__TASKS AND EXERCISES__.
(A) Reproduce the passage from the Atlanta Bananas team report word for word, starting at "Defense: The Bananas" and ending at "in the outfield.".
(B) According to the Atlanta Bananas team report, how many saves did Rollie Fingers record, and in how many chances?
--- Start PASSAGE SHOWN ---
Atlanta Bananas 98-64 1st place NL Alpha (2nd Seed)

Offense: Atlanta’s offense begins and ends with Triple Crown winner and presumed MVP Billy Williams .386 39 HR 143 RBI who also led the league in OBP, Slug OPS hits and 2nd in runs (116) and Hits (203) Dusty Baker at .315 avg .389 OBP, .481 Slugging and .870 OPS 96 Runs and 185 Hits is no Williams but would lead most teams. Cesar Cedeno drove in 95, 15 SB, scoring 106 runs (3rd) and 52 doubles leading the league. The teams 132 runs are just behind the Giants. and their .269 Team avg leads the NL

Defense: The Bananas defense will not be putting the fear of God into anyone, at .982 they near the bottom of the league with Pittsburgh (.981) the only playoff team worse. More respectable is their caught stealing percentage of .419 4th in the NL but there are some bright spots like Aurelio Rodrigues with only 11 errors in 1424 1/3 innings at 3rd and young Toby Harrah with only 15 errors in 667 chances. Ralph Garr (4 Errors) Cesar Cedeno (5 errors) and Dusty Baker (6 Errors) will give guys a chance but Baker added 11 baserunner kills and Cedeno 16 to keep them honest. While Billy Williams did not impress at 1b he was errorless in over 150 innings in the outfield.

Pitching: Catfish Hunter, Fergie Jenkins and Mike Cuellar make a formidable 1-3 starting lineup with Sonny Siebert and Dave McNally (acquired in the Dave Giusti deal with SF) makes it even deeper. Add to that Rollie Fingers 18 saves in 21 chances and you have a team that can shut down anyone top to bottom. The downside, While the team gave up the fewest walks in the majors (376) that meant a lot of pitches over the plate quite a few going out of the park with Cuellar (24) Jenkins (20) and Catfish Under (15) and Siebert (10 in 149 1/3 innings) and McNally (8 in 115 1/3 innings all vulnerable to the gopher ball. Still with a .228 team avg against and a 3.10 team ERA clearly the long ball hasn’t counted them out.

Series 1 April: Opening day at Atlanta

An injury to Catfish Hunter ended his day after 1 2/3 inning but no matter 3 other Atlanta pitchers shut out the Daytraders while Toby Harrah, Ed Kranepool each drove in runs and Dusty Baker drove in 2 one on a solo shot off loser Tom Seaver to give the Braves a 4-0 win. In game 2 Fergie Jenkins gave up only 5 hits, two of them solo shots while Steve Carlton was shelled giving up 10 run (9 earned) on 15 hits for a 10-2 rout. The Daytraders took the final game as Phil Niekro outdueled Mike Cuellar 4-1 as two errors along with a strong start in the first doomed Atlanta.

Series 2 May at NY

Atlanta and NY split their second series Tom Seaver winning game one over a healed up Catfish Hunter. All the scoring was in the first with a Billy Williams solo shot in the 1st for the Bananas and a two run double by Norm Cash give NY their 2-1 final. In game 2 Ken Reynolds held the Daytraders to a single run on a fourth inning grounder while Billy Williams drove in two and Tito Fuenties, Leron Lee and Caesar Cedeno each drove in one for the 5-1 margin.
--- End PASSAGE SHOWN ---
--- Start DATA PROVIDED ---
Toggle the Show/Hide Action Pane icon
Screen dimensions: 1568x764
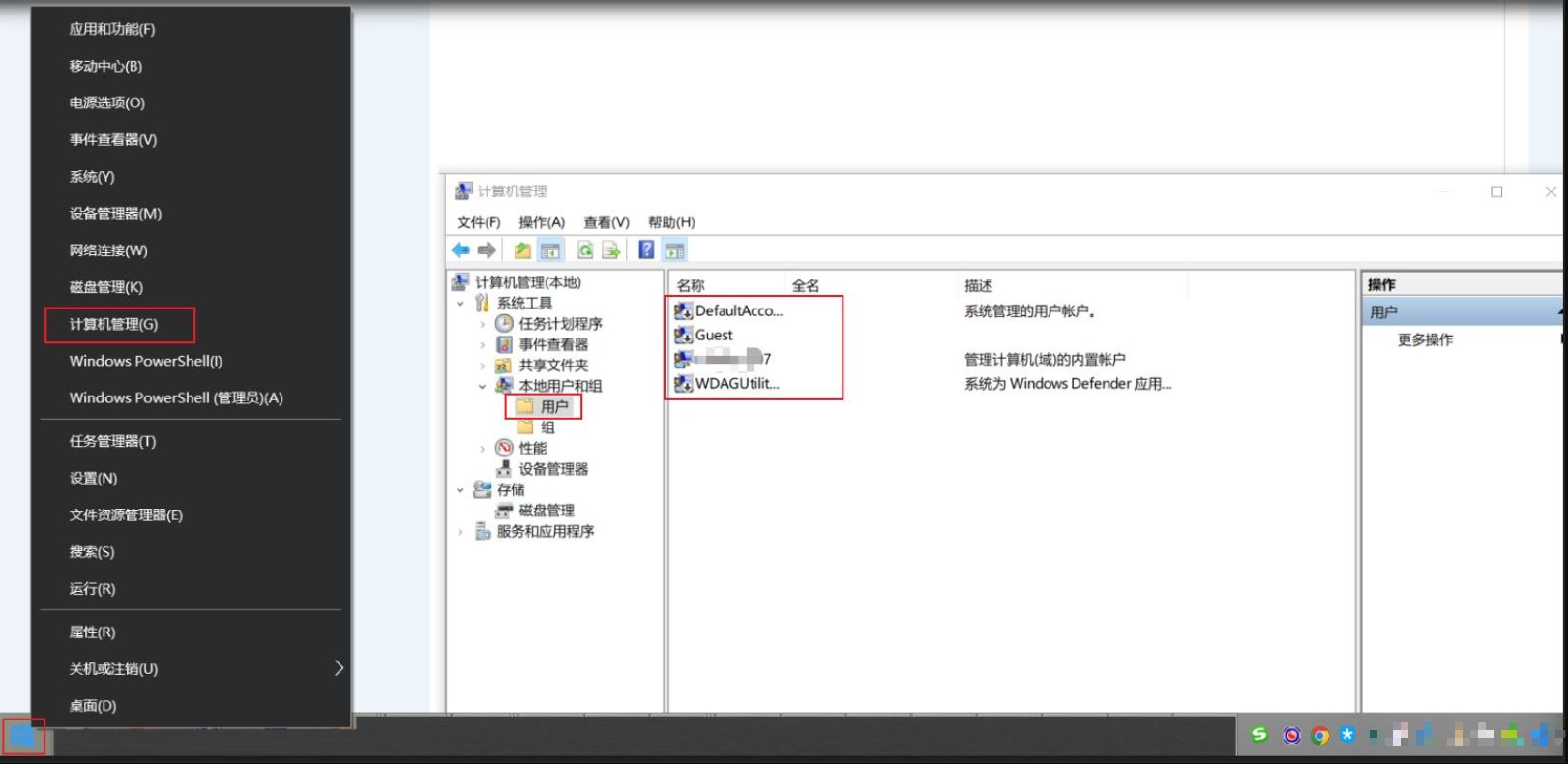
--- End DATA PROVIDED ---
__SOLUTION SET__.
(A)
Defense: The Bananas defense will not be putting the fear of God into anyone, at .982 they near the bottom of the league with Pittsburgh (.981) the only playoff team worse. More respectable is their caught stealing percentage of .419 4th in the NL but there are some bright spots like Aurelio Rodrigues with only 11 errors in 1424 1/3 innings at 3rd and young Toby Harrah with only 15 errors in 667 chances. Ralph Garr (4 Errors) Cesar Cedeno (5 errors) and Dusty Baker (6 Errors) will give guys a chance but Baker added 11 baserunner kills and Cedeno 16 to keep them honest. While Billy Williams did not impress at 1b he was errorless in over 150 innings in the outfield.

(B) 18 saves in 21 chances.